Hans benar-benar tak habis pikir dengan istri pertamanya itu. Jika selama kehamilan memang Nida mengalami kesulitan seperti itu, kenapa tak pernah sekalipun perempuan itu mengeluh kepadanya? Jangankan mengeluh atas apa yang dirasakan selama hamil muda, mengatakan jika sedang hamil saja tak Nida lakukan. Tak inginkah Nida bermanja-manja pada Hans, seperti perempuan yang sedang hamil pada umumnya? 

"Kalau ngidam, Bi? Apa Nida pernah ngidam sebelumnya?" tanya Hans lagi dengan penasaran. 

Dulu, sebelum ada Diaz di antara mereka, Hans sering kali membayangkan jika Nida hamil dan ngidam. Dalam khayalan Hans, istrinya itu akan meminta hal yang tak biasa di waktu yang tak biasa juga, dan ia akan dengan senang hati mencarinya, meski sulit. Namun, sayang sekali, saat Nida benar-benar hamil, ia justru tak tahu apa-apa tentang keadaan perempuan itu. 

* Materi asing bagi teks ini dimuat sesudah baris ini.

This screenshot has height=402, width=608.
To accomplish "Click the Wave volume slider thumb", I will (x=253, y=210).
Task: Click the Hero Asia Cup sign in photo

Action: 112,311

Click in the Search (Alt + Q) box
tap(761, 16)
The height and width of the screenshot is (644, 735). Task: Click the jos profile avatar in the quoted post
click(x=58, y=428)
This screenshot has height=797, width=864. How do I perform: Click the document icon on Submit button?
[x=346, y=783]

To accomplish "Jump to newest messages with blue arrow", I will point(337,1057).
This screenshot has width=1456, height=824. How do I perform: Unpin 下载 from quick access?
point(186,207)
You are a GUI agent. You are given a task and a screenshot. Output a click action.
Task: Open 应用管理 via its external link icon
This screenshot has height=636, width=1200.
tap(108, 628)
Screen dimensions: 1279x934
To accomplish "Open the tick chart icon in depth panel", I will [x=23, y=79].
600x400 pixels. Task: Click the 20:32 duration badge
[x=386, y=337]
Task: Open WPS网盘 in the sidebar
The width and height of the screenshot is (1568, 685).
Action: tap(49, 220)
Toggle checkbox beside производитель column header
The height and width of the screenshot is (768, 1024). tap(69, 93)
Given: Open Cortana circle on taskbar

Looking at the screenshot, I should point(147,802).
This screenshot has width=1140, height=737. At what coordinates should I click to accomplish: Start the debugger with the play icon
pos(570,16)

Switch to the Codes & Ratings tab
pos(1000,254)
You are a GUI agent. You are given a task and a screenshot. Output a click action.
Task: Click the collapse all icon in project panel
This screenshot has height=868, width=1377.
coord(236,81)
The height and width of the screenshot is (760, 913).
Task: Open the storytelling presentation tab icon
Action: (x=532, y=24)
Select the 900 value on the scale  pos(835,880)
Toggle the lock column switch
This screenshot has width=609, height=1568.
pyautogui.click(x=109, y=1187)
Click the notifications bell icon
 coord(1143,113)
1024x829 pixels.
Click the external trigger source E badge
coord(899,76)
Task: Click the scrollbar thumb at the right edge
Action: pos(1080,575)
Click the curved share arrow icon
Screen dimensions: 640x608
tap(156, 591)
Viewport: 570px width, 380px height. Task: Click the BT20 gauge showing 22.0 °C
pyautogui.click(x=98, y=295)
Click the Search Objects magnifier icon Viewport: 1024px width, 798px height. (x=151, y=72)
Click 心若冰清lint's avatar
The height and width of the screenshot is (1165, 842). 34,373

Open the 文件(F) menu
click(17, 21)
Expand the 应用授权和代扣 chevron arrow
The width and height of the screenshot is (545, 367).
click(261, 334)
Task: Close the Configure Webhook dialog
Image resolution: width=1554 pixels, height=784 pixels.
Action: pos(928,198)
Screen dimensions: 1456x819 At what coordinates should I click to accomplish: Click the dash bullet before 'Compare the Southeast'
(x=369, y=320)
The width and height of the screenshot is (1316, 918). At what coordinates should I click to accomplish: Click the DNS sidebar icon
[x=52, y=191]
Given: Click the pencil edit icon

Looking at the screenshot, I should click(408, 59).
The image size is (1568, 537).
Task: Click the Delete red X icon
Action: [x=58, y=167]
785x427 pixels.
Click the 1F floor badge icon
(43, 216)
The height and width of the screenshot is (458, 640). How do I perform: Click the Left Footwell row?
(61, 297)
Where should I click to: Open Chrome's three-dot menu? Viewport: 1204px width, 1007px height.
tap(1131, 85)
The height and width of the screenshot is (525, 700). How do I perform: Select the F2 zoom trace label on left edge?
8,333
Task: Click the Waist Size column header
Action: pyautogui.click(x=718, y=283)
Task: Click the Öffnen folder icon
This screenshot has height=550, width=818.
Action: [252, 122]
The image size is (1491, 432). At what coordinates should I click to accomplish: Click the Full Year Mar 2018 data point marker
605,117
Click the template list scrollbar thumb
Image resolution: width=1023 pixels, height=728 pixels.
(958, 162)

"Beberapa kali nyonya pernah ngidam, Tuan. Seperti orang hamil pada umumnya, Nyonya Nida ngidam buah-buahan asam atau makanan yang manis-manis. Biasanya Nyonya Nida pergi beli sendiri jika sedang menginginkan sesuatu," ujar Bi Retno lagi. 

Hans hanya bisa menghela napas panjang mendengar hal itu. Sayang sekali, ia tak bisa mendampingi Nida di masa-masa sulit kehamilan wanita itu. Namun, sekarang belum terlambat, 'kan? Hans ingin sekali menebus semua sikap abainya selama ini dengan perhatian yang berlimpah pada perempuan itu. 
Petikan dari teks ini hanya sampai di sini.